Replace `<schema>` and `<table>` with the names of each new table.

### Grant USAGE privileges for new schemas

If any of the new tables are in schemas that previously did not have tables captured in the pipeline, grant USAGE privileges to the database role configured for streaming. Use the following SQL statement:

```sql theme={null}
GRANT USAGE ON SCHEMA <schema> TO <streaming_role>;
```

Replace `<schema>` with the schema of the new tables and `<streaming_role>` with the user configured for streaming. Repeat this step for every new schema.

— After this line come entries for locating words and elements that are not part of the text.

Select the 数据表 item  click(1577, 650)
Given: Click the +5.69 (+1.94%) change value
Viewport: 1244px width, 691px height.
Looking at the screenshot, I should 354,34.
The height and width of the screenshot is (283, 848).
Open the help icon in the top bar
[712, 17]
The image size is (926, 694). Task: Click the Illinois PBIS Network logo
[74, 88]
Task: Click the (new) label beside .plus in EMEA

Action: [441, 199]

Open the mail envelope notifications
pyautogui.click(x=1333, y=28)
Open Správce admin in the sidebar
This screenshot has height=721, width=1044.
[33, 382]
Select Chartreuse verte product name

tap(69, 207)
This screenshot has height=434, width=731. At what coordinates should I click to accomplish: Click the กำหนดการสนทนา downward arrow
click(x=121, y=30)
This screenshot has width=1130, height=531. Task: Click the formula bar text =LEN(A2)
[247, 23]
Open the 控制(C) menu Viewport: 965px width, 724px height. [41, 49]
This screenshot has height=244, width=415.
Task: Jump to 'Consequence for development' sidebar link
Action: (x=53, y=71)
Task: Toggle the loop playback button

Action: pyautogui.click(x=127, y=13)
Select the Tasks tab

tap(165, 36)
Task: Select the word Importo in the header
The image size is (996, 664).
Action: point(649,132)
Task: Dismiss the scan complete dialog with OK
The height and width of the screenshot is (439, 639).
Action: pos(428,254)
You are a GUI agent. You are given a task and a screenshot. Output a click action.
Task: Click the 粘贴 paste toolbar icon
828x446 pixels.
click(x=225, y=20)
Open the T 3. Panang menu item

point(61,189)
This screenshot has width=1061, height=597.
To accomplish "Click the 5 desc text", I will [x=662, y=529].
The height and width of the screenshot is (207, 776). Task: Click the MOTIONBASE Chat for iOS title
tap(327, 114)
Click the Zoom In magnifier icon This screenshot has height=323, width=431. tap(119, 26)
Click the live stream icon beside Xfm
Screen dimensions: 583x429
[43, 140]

### Grant SELECT privileges on new tables

To run on-demand snapshots, the user configured for streaming must have SELECT privileges on the new tables. Use the following SQL statements:

For granting SELECT permissions to tables individually:

```sql theme={null}
GRANT SELECT ON <schema>.<table> TO <streaming_role>;
```

For granting SELECT permissions on all tables in a schema:

```sql theme={null}
GRANT SELECT ON ALL TABLES IN SCHEMA public TO <streaming_role>;
```

Replace `<schema>` and `<table>` with the names of each new table and `<streaming_role>` with the user configured for streaming.

By following these steps, you ensure that new tables added to the pipeline will be properly configured for on-demand snapshots and streaming, allowing historical data to be captured without losing synchronization with the target. If on-demand snapshots are disabled, new tables will only capture changes from the point of addition and the pipeline will have a **STREAMING** status immediately.